Il Modello strutturale degli acquedotti del Veneto (MOSAV), approvato nell’anno 2000, fu introdotto per definire gli schemi delle principali strutture acquedottistiche ed assicurare il corretto approvvigionamento idropotabile nell’intero Veneto, definendo i criteri e i metodi per la salvaguardia delle risorse idriche, la protezione e la ricarica delle falde.

“Si tratta di un modello strutturale all’avanguardia quello con cui il Veneto da tempo assicura il corretto approvvigionamento idropotabile sull’intero territorio e che si accompagna a una molteplicità di azioni messe in campo dalla Regione per continuare a  garantire massima qualità per un bene prezioso come l’acquaspiega Gianpaolo Bottacin, assessore regionale all’Ambiente -. Con questa operazione, attraverso cui si è provveduto alla cessione del SAVEC ai gestori del Veneto Centrale, andiamo quindi a rafforzare un rapporto diretto col territorio e una collaborazione costante tali da dare ancor più efficacia e efficienza ad un servizio fondamentale per i cittadini”.

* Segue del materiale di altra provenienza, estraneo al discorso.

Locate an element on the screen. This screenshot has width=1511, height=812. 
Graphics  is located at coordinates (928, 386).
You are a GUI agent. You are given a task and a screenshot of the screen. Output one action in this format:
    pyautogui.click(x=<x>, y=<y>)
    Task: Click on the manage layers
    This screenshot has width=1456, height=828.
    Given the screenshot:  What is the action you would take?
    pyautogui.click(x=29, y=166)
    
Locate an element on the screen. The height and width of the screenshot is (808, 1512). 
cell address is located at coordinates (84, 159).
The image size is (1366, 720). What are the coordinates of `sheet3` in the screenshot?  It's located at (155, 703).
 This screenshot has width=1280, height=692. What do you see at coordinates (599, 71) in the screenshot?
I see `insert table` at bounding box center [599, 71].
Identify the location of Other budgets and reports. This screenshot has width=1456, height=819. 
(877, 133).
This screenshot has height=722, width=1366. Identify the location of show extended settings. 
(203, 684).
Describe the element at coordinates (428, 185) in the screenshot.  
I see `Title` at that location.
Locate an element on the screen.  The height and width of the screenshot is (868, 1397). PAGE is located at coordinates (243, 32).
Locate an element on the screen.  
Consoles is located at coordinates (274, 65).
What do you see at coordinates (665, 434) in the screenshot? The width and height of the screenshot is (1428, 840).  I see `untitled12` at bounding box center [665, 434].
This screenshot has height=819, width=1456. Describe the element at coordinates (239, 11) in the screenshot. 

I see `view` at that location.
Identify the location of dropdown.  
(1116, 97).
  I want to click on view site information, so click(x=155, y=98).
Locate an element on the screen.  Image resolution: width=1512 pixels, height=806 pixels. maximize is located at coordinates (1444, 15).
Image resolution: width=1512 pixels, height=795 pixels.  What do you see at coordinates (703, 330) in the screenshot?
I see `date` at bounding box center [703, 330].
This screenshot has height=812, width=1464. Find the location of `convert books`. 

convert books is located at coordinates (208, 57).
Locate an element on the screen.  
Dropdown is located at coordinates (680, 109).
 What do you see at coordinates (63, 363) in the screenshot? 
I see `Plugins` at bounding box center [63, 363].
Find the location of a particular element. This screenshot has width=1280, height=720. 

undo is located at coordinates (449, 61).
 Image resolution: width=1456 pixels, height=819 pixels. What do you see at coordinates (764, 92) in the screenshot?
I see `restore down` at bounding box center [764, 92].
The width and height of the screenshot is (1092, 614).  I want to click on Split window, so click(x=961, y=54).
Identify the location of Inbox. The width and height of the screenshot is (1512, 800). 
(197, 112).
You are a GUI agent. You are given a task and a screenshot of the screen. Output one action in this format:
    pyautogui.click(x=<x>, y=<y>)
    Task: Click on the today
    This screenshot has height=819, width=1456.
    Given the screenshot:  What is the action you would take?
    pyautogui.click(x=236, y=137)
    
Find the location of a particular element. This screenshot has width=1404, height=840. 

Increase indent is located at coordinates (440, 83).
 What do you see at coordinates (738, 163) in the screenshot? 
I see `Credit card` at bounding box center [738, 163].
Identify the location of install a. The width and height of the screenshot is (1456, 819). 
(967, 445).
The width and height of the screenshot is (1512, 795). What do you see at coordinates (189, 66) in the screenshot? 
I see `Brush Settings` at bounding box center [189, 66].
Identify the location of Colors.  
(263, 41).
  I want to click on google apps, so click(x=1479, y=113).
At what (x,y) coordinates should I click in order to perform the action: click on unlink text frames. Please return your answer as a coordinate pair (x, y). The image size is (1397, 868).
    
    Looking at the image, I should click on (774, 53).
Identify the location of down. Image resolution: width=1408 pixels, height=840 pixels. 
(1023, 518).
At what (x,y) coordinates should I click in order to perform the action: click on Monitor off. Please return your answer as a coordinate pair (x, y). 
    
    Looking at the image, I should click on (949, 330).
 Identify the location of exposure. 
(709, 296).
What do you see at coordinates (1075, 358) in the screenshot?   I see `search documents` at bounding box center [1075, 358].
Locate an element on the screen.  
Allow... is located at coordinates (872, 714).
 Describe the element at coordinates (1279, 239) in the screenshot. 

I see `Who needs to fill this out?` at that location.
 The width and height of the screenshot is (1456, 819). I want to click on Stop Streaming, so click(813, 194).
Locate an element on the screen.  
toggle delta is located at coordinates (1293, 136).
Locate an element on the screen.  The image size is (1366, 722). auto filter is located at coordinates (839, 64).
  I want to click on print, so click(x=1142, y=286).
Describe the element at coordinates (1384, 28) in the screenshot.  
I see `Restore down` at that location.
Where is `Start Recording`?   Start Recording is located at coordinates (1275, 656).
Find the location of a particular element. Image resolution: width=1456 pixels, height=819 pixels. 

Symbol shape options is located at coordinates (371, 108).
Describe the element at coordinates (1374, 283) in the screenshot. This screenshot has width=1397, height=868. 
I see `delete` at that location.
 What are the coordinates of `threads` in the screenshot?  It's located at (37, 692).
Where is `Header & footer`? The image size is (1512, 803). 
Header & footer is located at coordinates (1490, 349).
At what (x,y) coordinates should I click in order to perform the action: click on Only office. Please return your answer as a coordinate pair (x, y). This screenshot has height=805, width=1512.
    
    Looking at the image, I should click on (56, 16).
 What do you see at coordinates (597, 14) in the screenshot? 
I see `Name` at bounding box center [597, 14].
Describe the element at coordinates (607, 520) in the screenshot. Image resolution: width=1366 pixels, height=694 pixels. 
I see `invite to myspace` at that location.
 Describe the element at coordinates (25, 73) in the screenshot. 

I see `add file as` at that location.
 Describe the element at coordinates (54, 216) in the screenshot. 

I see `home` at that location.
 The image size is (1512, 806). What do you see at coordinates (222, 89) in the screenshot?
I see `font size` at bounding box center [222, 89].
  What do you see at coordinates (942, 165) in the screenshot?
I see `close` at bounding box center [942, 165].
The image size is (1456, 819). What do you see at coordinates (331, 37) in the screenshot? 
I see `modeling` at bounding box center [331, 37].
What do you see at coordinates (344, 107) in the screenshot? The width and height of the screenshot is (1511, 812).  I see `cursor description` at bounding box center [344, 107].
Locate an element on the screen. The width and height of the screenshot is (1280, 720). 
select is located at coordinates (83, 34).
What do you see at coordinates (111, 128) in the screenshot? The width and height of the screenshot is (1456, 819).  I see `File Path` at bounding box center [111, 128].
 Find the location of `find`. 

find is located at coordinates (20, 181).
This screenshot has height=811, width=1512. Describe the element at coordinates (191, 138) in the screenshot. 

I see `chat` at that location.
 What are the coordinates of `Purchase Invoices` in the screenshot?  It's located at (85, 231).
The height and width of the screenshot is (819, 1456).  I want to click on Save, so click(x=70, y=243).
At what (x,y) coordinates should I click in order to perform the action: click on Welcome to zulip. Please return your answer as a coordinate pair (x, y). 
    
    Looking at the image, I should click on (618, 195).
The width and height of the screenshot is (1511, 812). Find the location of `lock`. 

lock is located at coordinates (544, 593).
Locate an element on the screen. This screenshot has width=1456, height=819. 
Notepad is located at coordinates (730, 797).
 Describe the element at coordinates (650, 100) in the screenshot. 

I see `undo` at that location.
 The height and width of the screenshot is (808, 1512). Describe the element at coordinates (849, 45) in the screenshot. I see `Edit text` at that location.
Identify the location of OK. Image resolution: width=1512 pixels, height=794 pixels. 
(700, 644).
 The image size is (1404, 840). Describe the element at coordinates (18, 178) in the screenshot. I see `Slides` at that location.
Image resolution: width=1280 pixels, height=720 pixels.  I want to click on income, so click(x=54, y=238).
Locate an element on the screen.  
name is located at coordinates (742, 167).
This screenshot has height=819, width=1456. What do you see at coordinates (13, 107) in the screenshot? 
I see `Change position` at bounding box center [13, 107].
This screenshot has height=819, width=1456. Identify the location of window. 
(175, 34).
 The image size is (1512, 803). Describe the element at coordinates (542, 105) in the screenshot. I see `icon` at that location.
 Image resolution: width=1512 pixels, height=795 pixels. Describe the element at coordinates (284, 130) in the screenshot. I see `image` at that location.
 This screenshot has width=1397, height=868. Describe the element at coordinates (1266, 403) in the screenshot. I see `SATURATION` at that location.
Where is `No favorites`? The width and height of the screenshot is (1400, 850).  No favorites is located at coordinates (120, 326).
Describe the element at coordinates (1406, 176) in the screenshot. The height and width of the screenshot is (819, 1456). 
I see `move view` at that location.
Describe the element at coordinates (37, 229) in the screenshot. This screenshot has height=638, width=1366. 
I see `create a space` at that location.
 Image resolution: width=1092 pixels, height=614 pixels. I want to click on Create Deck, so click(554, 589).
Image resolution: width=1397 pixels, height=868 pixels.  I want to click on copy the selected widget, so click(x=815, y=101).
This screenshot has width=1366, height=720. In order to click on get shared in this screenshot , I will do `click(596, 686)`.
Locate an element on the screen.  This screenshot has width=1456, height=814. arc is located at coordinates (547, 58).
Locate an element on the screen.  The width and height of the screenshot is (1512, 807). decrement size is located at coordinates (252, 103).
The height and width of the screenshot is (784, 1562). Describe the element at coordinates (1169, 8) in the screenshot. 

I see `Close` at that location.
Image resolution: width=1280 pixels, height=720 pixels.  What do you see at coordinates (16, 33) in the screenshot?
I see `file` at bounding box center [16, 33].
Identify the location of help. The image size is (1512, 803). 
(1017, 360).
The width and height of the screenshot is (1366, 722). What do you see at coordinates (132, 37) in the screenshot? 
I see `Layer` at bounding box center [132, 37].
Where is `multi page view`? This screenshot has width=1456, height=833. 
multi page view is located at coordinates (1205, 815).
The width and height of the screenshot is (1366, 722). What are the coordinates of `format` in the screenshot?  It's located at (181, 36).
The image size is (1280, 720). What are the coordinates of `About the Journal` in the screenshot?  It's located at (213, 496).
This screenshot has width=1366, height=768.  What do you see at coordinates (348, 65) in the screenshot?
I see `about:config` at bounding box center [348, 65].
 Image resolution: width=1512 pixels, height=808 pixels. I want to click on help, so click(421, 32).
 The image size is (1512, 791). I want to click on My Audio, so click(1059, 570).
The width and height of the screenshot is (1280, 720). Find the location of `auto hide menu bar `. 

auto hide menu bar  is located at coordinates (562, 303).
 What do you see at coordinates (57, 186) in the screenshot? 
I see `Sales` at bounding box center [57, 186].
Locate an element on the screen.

“Il SAVEC ha sinora significato un investimento del valore complessivo di circa euro 170 milioni di cui 88 milioni di euro provenienti da un finanziamento a lungo termine ottenuto dalla Banca Europea degli Investimenti e la restante parte coperta da contributi pubblici ottenuti nel corso degli anni – commenta l’assessore veneto alle Partecipate, Francesco Calzavara -. Oltre al valore economico del trasferimento questa operazione ci consente di conseguire un duplice obbiettivo: la gestione del servizio idrico viene attribuita ai soggetti deputati per bacino d’ambito ottimale per consentire a Veneto Acque di potersi dedicare alla nuova mission di società strumentale in house della Regione sul fronte delle tematiche ambientali. Inoltre, recuperiamo importanti risorse finanziarie per promuovere nuovi investimenti regionali, nell’interesse di cittadini ed imprese, senza ricorrere a manovre fiscali, bensì esercitando il ruolo di Ente di governance territoriale”.

Lo schema acquedottistico del Veneto Centrale, applicato da Veneto Acque, percorre, nello specifico, un’area molto vasta interna alle provincie di Venezia, Padova, Rovigo e Vicenza, e ha come obbiettivo quello di servire un bacino di utenti pari a circa 600mila abitanti, i quali attualmente si approvvigionano dal Po e dall’Adige, con costi di potabilizzazione elevati e con qualità dell’acqua da distribuire relativamente bassa.

Tra le soluzioni prospettate è stato scelto lo schema che prevede l’interconnessione degli acquedotti alimentati dalle falde del medio Brenta, dalle acque superficiali del Sile, dalle acque superficiali dell’Adige e del Po: un’unica rete che massimizzerà l’utilizzo delle acque di falda pedemontana, di produzione più economica e di migliore qualità, riducendo gradualmente l’utilizzo delle risorse idriche derivanti dai grandi corsi d’acqua come il Fiume Po, caratterizzato da costi di potabilizzazione elevati e qualità dell’acqua distribuita qualitativamente inferiore a quella pedemontana.

Tra gli obbiettivi prioritari del modello MOSAV c’è sia l’accorpamento massiccio dei piccoli e medi acquedotti, così da ridurre le attuali fonti di approvvigionamento con un risparmio di risorse idropotabili superiore al 15%, così come di conseguenza l’interconnessione delle grandi e medie condotte di adduzione esistenti. Grazie a questa operazione il sistema acquedottistico Veneto diventerà di tipo reticolare, garantendo un miglioramento qualitativo e quantitativo della risorsa idropotabile e della sua gestione.